Pandas

What is Pandas?

Pandas is an amazing Python library designed to be used when working with data. Use it to clean, transform, analyse, or visualise data. The main data structure in pandas is a DataFrame. It is basically like a table with rows and columns. The header is first row of the CSV, excel or text file that contains the column names. To start with import pandas with:

import pandas as pd

Loading Data

# From a CSV file:
df = pd.read_csv("filename.csv")
# From an Excel file:
df = pd.read_excel("filename.xlsx")
# From a tab-separated text file:
df = pd.read_csv("file.txt", delimiter="\t")

Exploring the Data

df.head()           # First 5 rows
df.head(2)          # First 2 rows
df.tail(3)          # Last 3 rows
df.describe()       # Summary stats: mean, std, min, max, quartiles
df.columns          # List of column names

To rename the columns:

df.columns = ['col1', 'col2', 'col3']

Accessing Data

df['column name']	# Accessing a Column
df.column_name        # Only works if name has no spaces
df['column name'][0:5]    # First 5 entries of a column
df[['col1', 'col2']]      # Multiple columns
df.iloc[1]                # Row at index 1
df.iloc[1:4]              # Rows 1 to 3
df.iloc[2, 1]             # Value at 3rd row, 2nd column

# Iterating over rows
for index, row in df.iterrows():
    print(index, row)
    print(row['column name'])

Filtering and Sorting

df.loc[df['column name'] == 'value'] # Filter rows by value
# Combining conditions
df.loc[(df['col1'] == 'value1') & (df['col2'] == 'value2')]
df.loc[(df['col1'] == 'value1') | (df['col2'] == 'value2')]
# Sorting values
df.sort_values('column name')
df.sort_values('column name', ascending=False)
df.sort_values(['col1', 'col2'])  # Sort by multiple columns
df.sort_values(['col1', 'col2'], ascending=[True, False])

Creating and Editing Columns

# Creating a column
df['new_col'] = df['col1'] + df['col2']
df['sum'] = df.iloc[:, 4:9].sum(axis=1)  # Sum across columns 4-8
# Drop a column:
df.drop(columns=['col_name'], inplace=True)
# Rearrange columns:
df = df[['col1', 'col2', 'col4', 'col3']]
cols = list(df.columns.values)
df = df[cols[0:4] + [cols[-1]] + cols[4:12]]

Saving Data

df.to_csv('modified.csv')                        # Includes index
df.to_csv('file.csv', index=False)               # Excludes index
df.to_excel('file.xlsx', index=False)            # Excel file
df.to_csv('file.txt', index=False, sep='\t')     # Tab-separated file

Resetting Index

In Pandas, resetting the index refers to moving the current row labels (index) back to the default integer index (0, 1, 2, …) and optionally keeping the old index as a column.

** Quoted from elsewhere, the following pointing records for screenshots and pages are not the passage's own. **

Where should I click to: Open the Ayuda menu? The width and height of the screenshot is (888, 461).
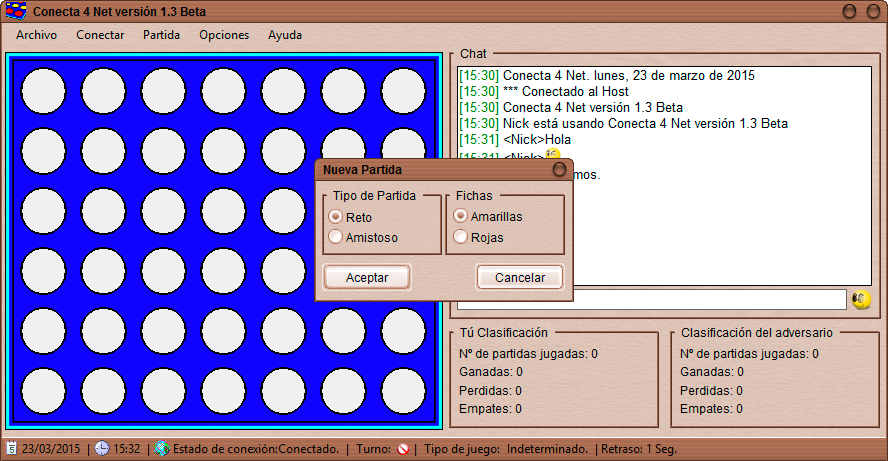coord(285,35)
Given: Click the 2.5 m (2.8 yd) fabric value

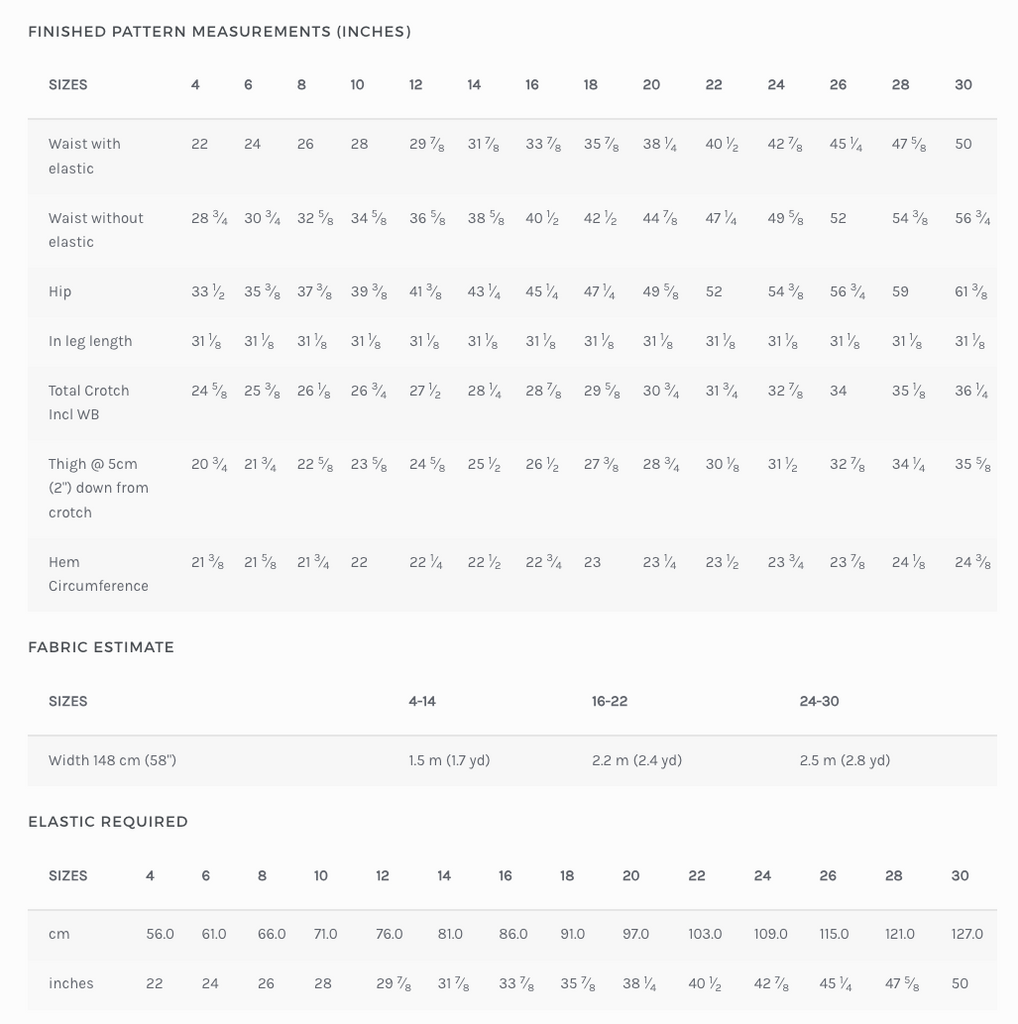Looking at the screenshot, I should pos(845,761).
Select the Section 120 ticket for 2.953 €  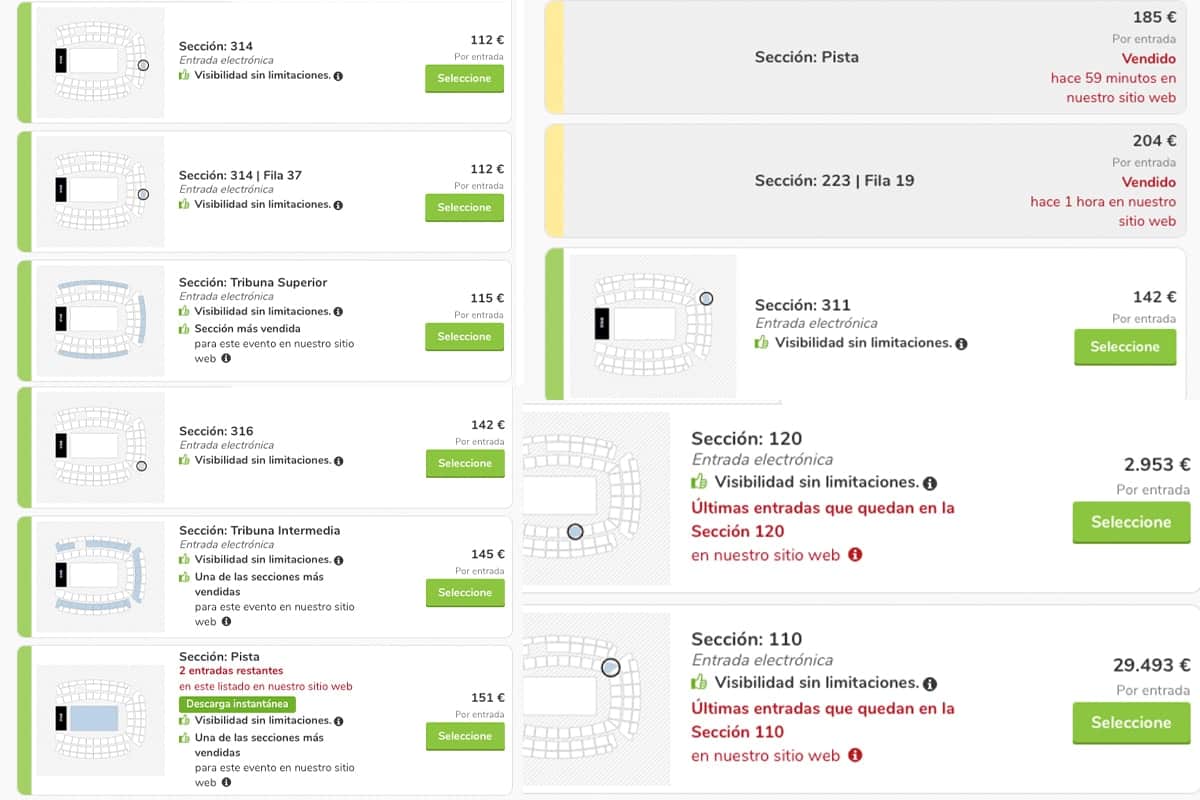click(x=1131, y=522)
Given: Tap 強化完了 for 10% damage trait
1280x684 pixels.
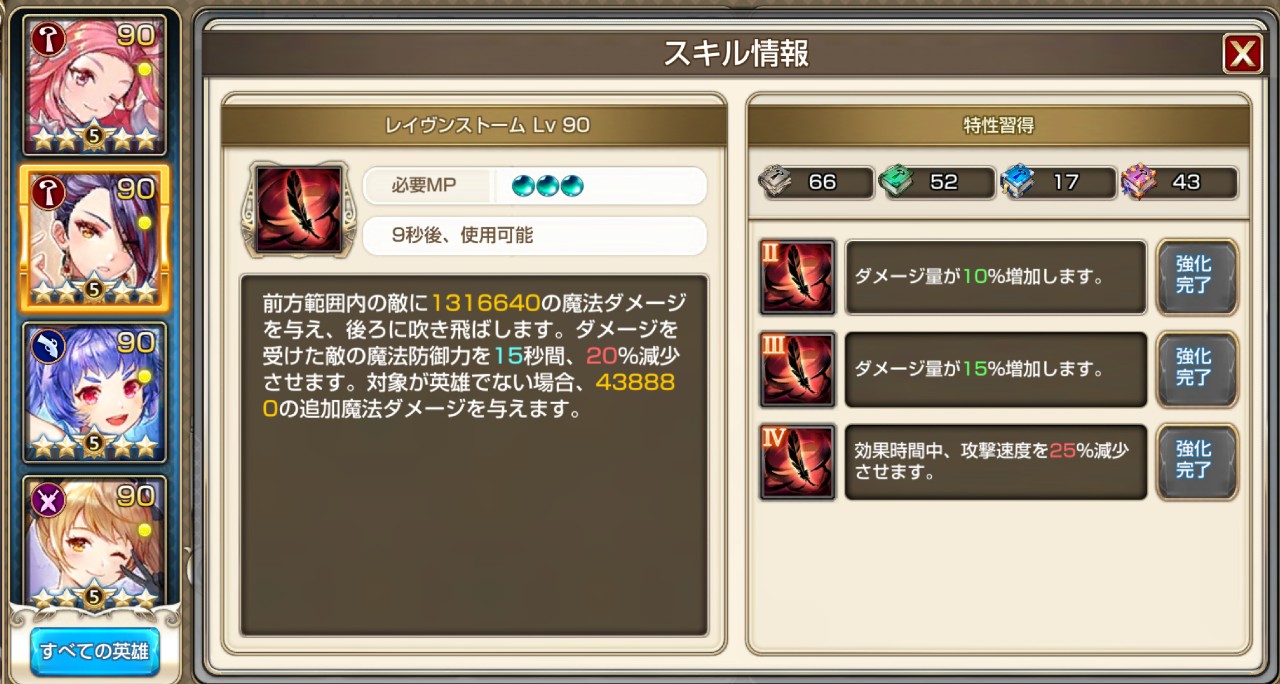Looking at the screenshot, I should click(1197, 276).
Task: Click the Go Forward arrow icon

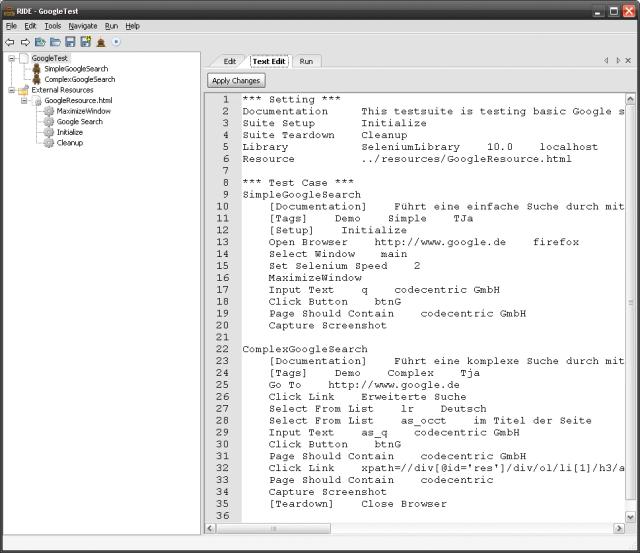Action: pos(25,42)
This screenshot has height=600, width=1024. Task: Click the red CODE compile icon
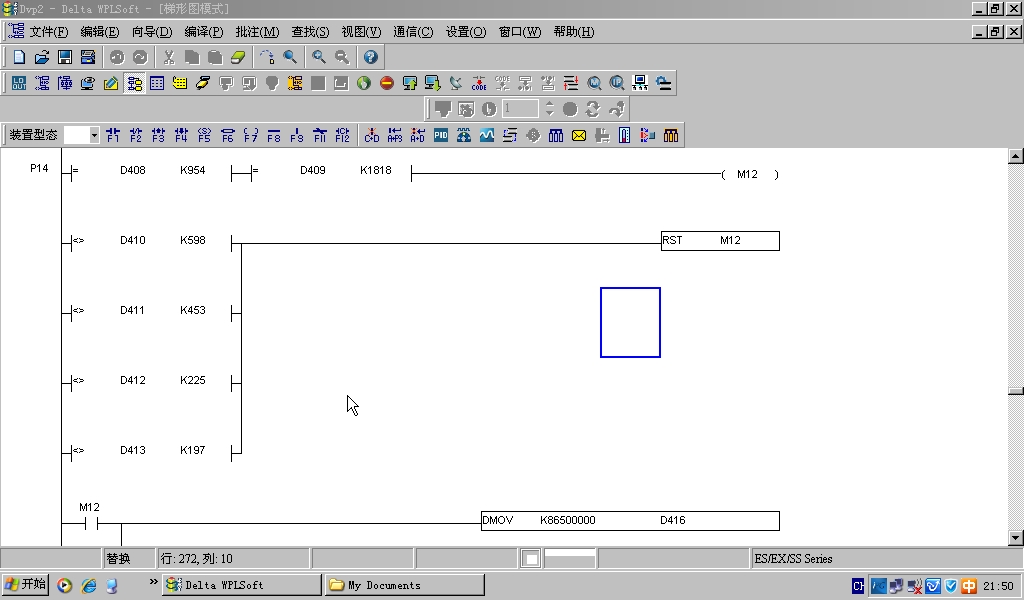(479, 83)
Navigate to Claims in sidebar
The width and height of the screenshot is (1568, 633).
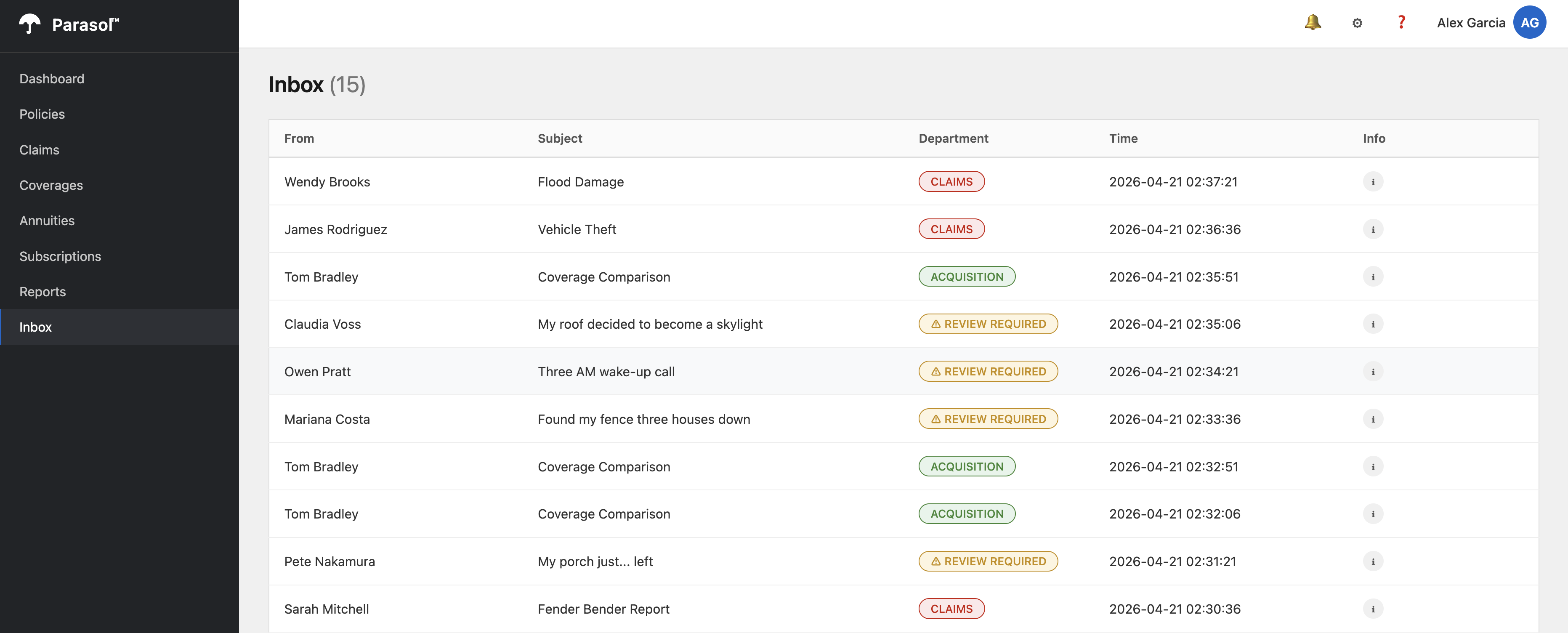pyautogui.click(x=39, y=150)
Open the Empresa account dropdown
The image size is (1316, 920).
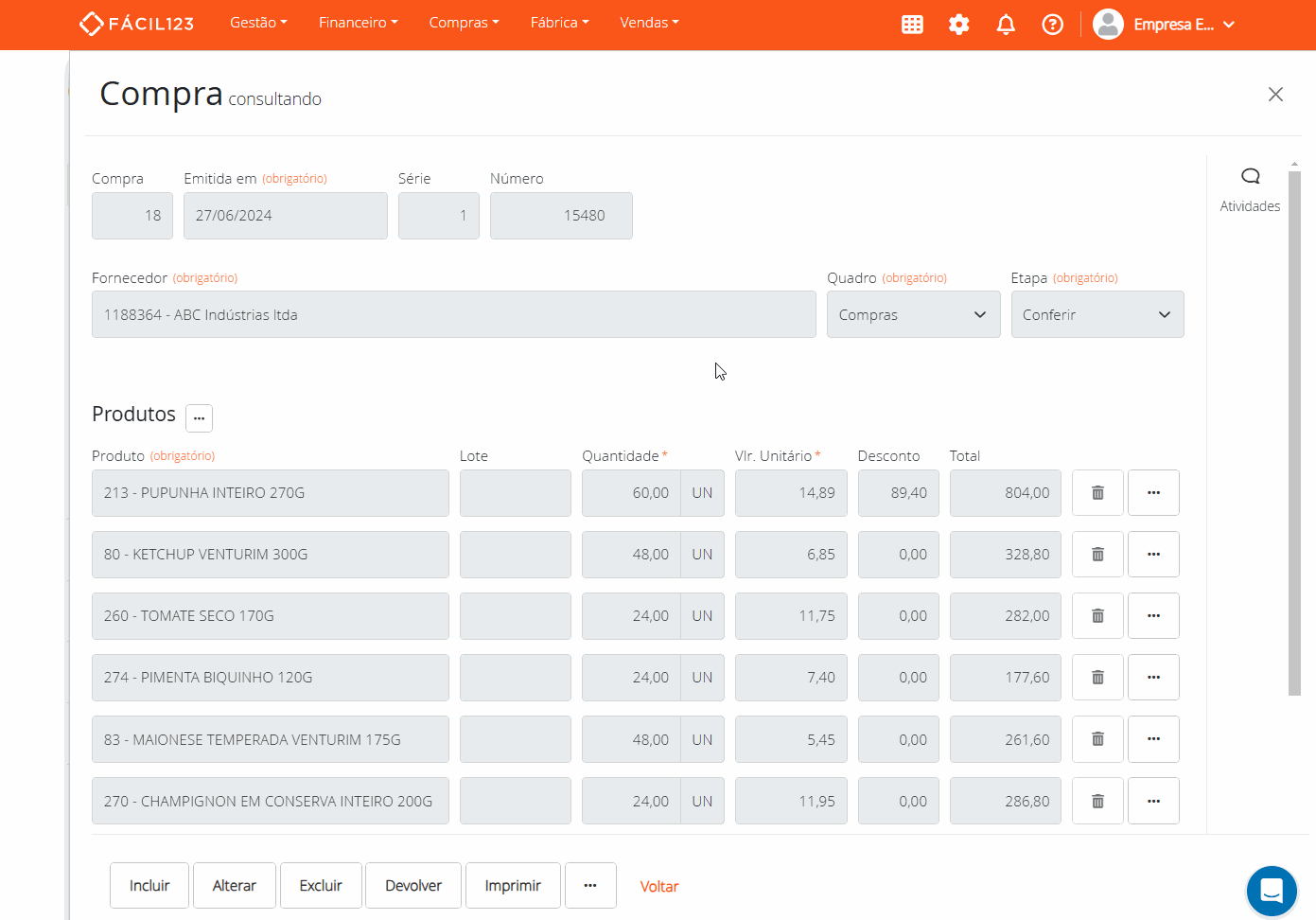pyautogui.click(x=1164, y=25)
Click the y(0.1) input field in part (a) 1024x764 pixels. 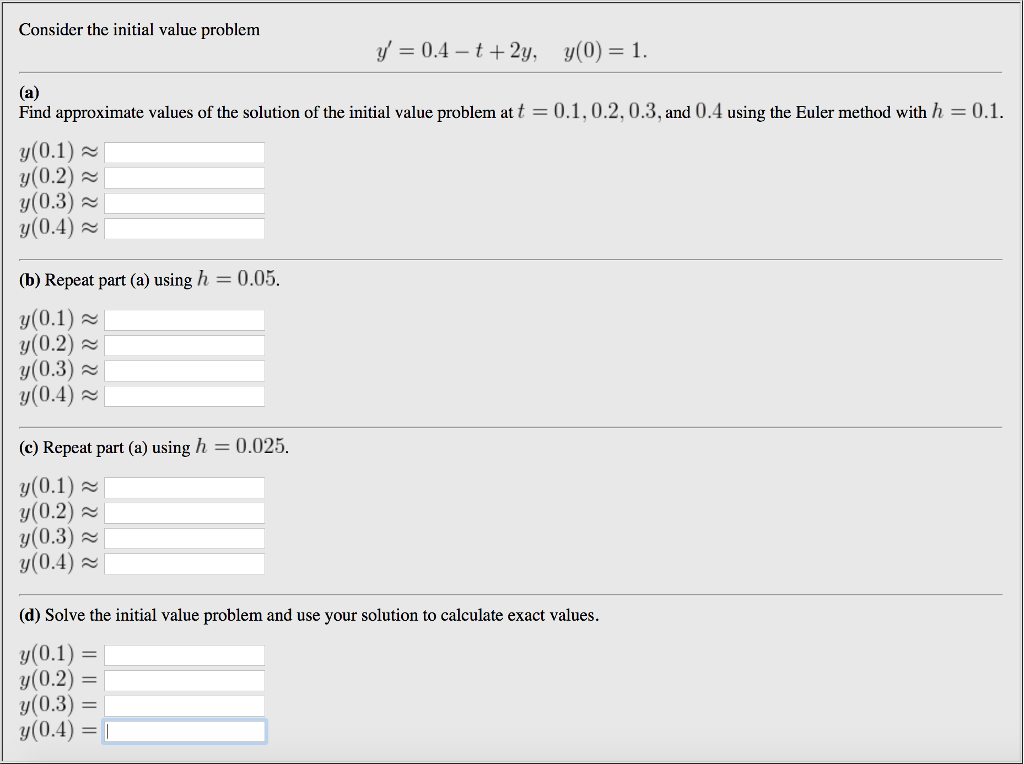point(184,152)
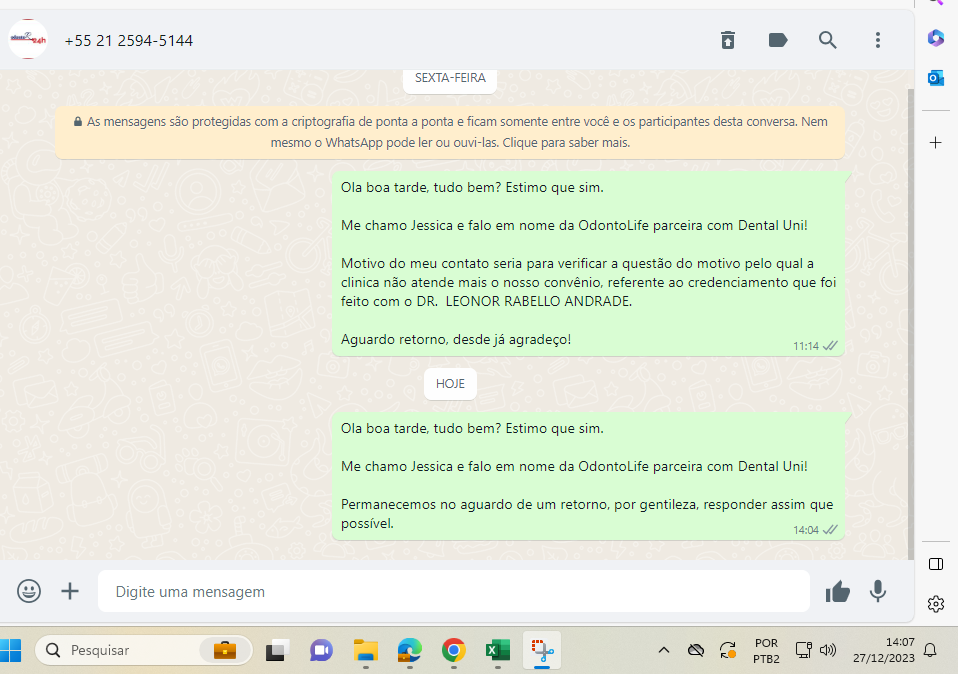958x674 pixels.
Task: Open the chat label tag icon
Action: (x=778, y=40)
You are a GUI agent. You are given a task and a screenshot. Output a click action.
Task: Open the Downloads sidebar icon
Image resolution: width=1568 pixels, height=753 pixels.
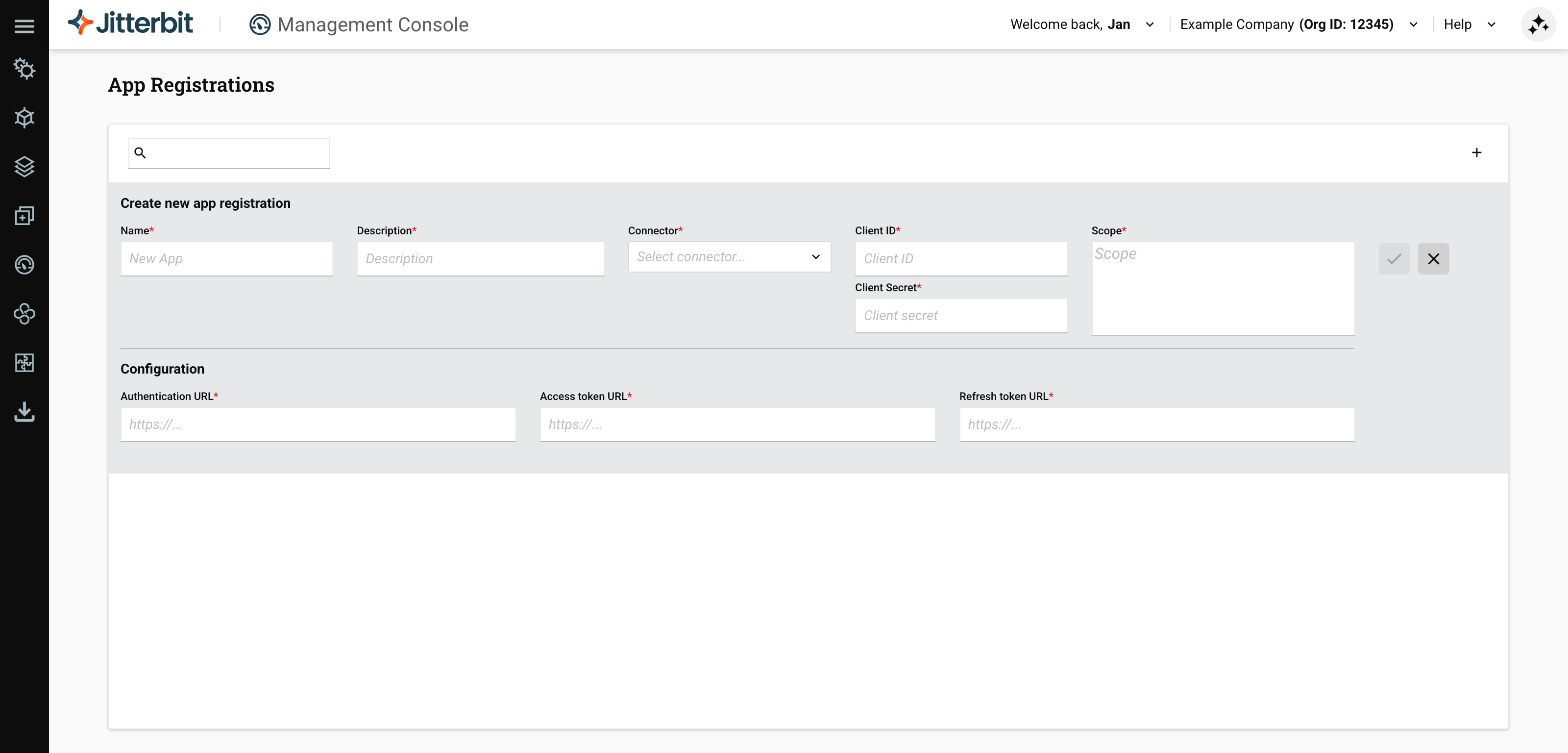tap(24, 412)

df = df.reset_index()                     # Resets and keeps old index
df = df.reset_index(drop=True)           # Resets and drops old index
df.reset_index(drop=True, inplace=True)  # Same as above, in-place

Filtering by Strings

df.loc[df['col1'].str.contains('string')]
df.loc[~df['col1'].str.contains('string')]
df.loc[df['col1'].str.contains('pattern', regex=True)]
import re
df.loc[df['col1'].str.contains('string', flags=re.IGNORECASE, regex=True)]

Updating Values

df.loc[df['col1'] == 'Old Value', 'col1'] = 'New Value'
df.loc[df['col1'] == 'Old Value', 'col2'] = 'New Value'
df.loc[df['col1'] > 100, ['col2', 'col3']] = ['Value2', 'Value3']

Grouping Data

df.groupby(['col1']).mean()
df.groupby(['col1']).sum()
df.groupby(['col1']).count()

Tips

  • Use print(df.info()) to get a quick overview of your DataFrame, including data types and non-null counts.